§ Vorliegender Text:
Bald bewölkt sich der Himmel, das Polarlicht gibt noch einmal alles und scheint durch die Wolkendecke durch. Aber bald sind die Wolken zu dicht, die Aurora zu schwach.

Zu Hause die Fotos in Lightroom importieren und aus dem grellen Giftgrün wieder natürlichere Farben machen. Fluchen, dass die D300s bei ISO 800 schon so rauscht. Sich über den Rauschfilter freuen. Doch eine Vollformatkamera kaufen?

Es hat schon einige Male diesen Herbst Polarlicht gegeben, aber heute war die erste Gelegenheit zum Fotografieren da.

Big Steve und das Eisbaden

Big Steve from England lebt in Skellefteå und hat einen Youtube-Kanal, auf dem er zeigt, wie er viele für (Nord-)Schweden typische Dinge probiert, wie zum Beispiel Surströmming probieren oder Schneeskooter fahren. Gestern war er in Kusfors und das Thema war Eisbaden. Da der Winter im Inland immer kälter ist als an der Küste, war die große Bucht des Flusses Skellefteälven schon dick mit Eis zugefroren.

Also hat Jörgen, der mit Axt und Motorsäge umgehen kann, erst einmal ein großes Eisloch freigehackt. Gut, dass ich meinen knallroten Trockenanzug dabei hatte, den er sich dafür ausgeliehen hat.

Auch ohne Schnee war die Szenerie sehr winterlich, mit den dicken Eisblöcken, die Jörgen auf das Eis geschleudert hat. Ich habe keinen beneidet, der bei diesen Temperaturen ins Wasser geht, das ist nämlich bei einigen feuchten Plusgraden viel unangenehmer, als wenn es richtig frostig ist.

Schnell war das „vak“ – das Eisloch – groß genug und sogar ein Weg zum Ufer fertig. Allerdings nicht für Big Steve selbst. Das Drehbuch sah nämlich vor, dass statt ihm selbst sein Team baden soll. Und so stand Big Steve mit Mikrophon und Kopfhörer am Ufer, während Craig und Filip sich badefertig machten, barfuss über den kalten Sand ins Wasser liefen und zum ersten Mal in Ihrem Leben ein Eisbad genommen haben.

Big Steve hat aber fest vor, bei der nächsten Winterschwimmmeisterschaft, die am 9. und 10. Februar 2013 in Skellefteå stattfinden wird, mit teilzunehmen.

Nach einem schönen Abend bei Lasse und Martine bin ich um zehn mit dem Auto nach Hause gefahren. Nach 25 Kilometern musste ich das erste Mal abblenden, weil mir ein anderes Auto entgegen kam. So viel zum Autoverkehr in Nordschweden.

§ Zu bearbeiten:
(A) Gib den Abschnitt des Blogtexts über Polarlicht und Eisbaden von „Big Steve hat“ bis „wird, mit teilzunehmen.“ erneut wieder und ersetze darin „Februar“ durch „März“.
(B) Setze bitte den Blogtext über Polarlicht und Eisbaden nach seinem letzten Satz fort.

§ Übungsmaterial:
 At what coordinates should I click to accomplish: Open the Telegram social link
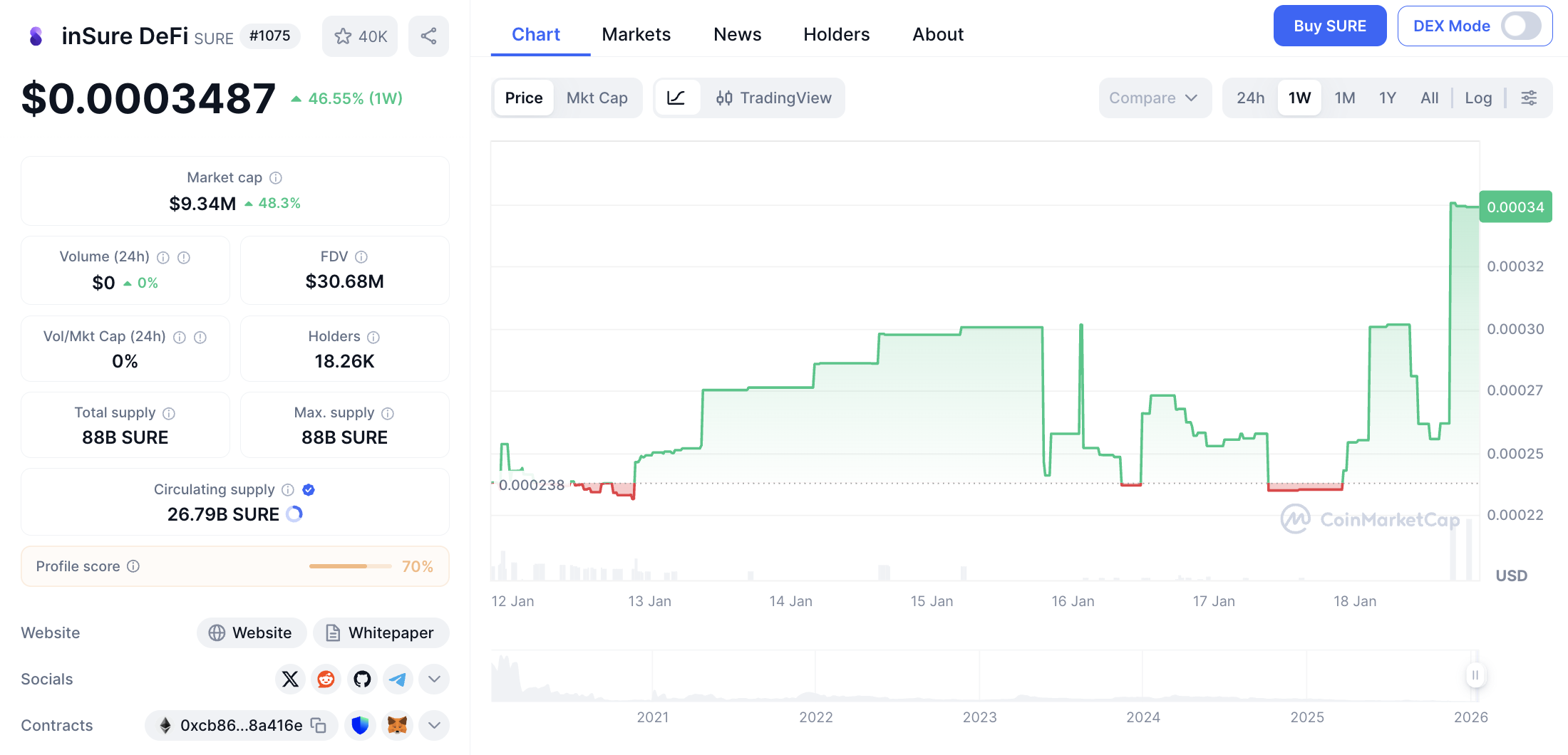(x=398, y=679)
==
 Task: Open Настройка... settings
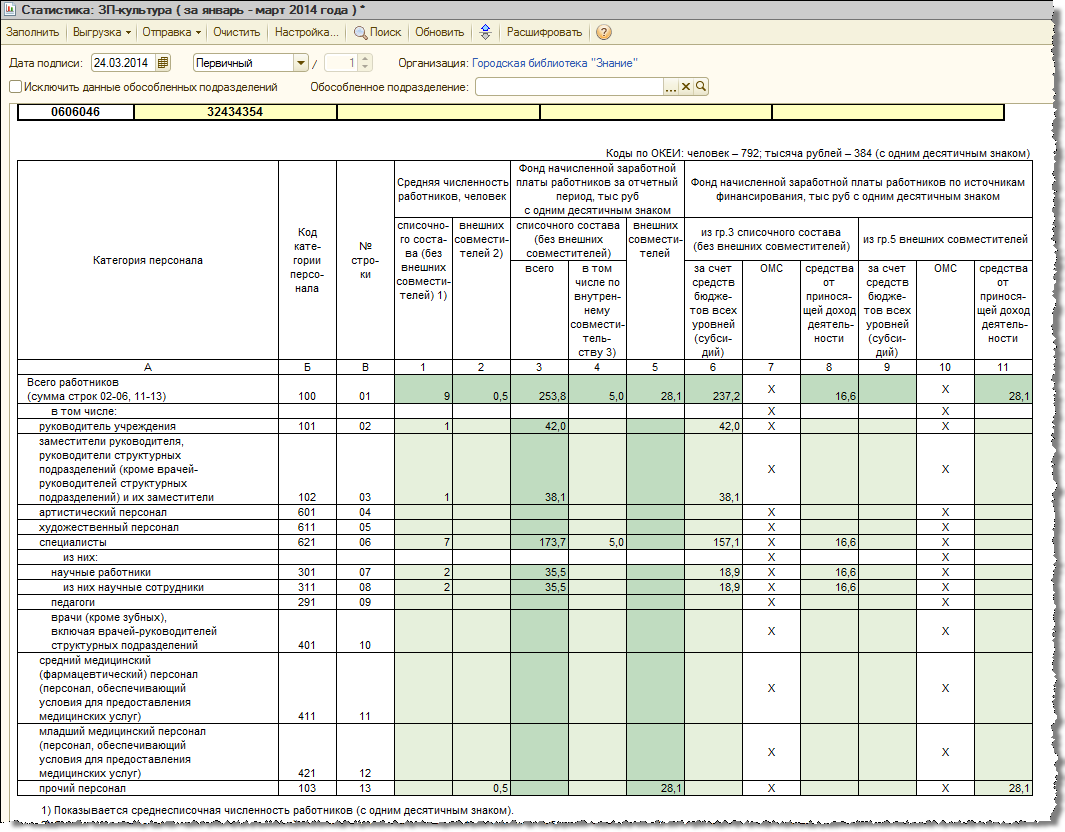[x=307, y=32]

§ Ergebnisse je Aufgabe:
(A)
Big Steve hat aber fest vor, bei der nächsten Winterschwimmmeisterschaft, die am 9. und 10. März 2013 in Skellefteå stattfinden wird, mit teilzunehmen.

(B)
Das war gestern. Jetzt sitze ich – zwanzig nach drei – zu Hause. Draußen ist es stockfinster und der dicke Nebel hat den Mond verschluckt. Es ist kälter geworden und angeblich soll auch ab Mitte nächster Woche der erste Schnee fallen. Mal sehen, ob ich es dann am nächsten Wochenende bei den kurzen Tagen schaffe, zu paddeln und Ski zu laufen. Dann kann ich auch gleich meine neuen Skistiefel ausprobieren.

Ein bisschen Winter

Eigentlich wollte ich Ende der Woche einen dramatischen Bericht über den vielen Schnee schreiben, der hier die Woche gefallen sein wird. Aber wie es aussieht, kann ich mir den sparen. Aber fangen wir mit dem Wochenanfang an:

Montag, 26. November

Die Temperatur sinkt auf 0 Grad und ab und zu fällt eine einzelne Schneeflocke, die sofort auf dem nassen Boden schmilzt. Es soll die ganze Woche kälter werden, am Wochenende 20 cm Schnee geben, am Samstag mit viel Wind und dann am Montag sonnig und kalt (Minimum: -15 °C) werden.

Dienstag, 27. November

Über Nacht ist ein Millimeter Schnee gefallen. Im Laufe des Tages fällt Schneestaub – sozusagen die kalte Variante des Sprühregens – aus trübem Himmel. 1 cm Schnee liegt am Abend. Das reicht aber schon aus, um einen dunklen November- in einen hellen Winterabend zu verwandeln: Der Schnee reflektiert alles Licht und plötzlich sieht man nicht nur ein dunkelgrauschwarzes Nichts wie noch letzte Woche, sondern den schneebedeckten Garten und die weiße Straße.

Mittwoch, 28. November

Heute ist der erste Tag mit Dauerfrost. Das ganze bei Wolken und ab und zu mal ein Schneestäubchen, das vom Himmel fällt. Auf den Straßen ist das bisschen Schnee zu Eis festgefahren. Nach der heutigen Vorhersage bleibt es wohl trüb. Am Wochenende sollen ein paar Zentimeter Schnee fallen und windig und kalt werden. Das mit dem Wind fänd ich schade, denn ich möchte gerne noch einmal Kajak fahren, eh die Ostsee zufriert.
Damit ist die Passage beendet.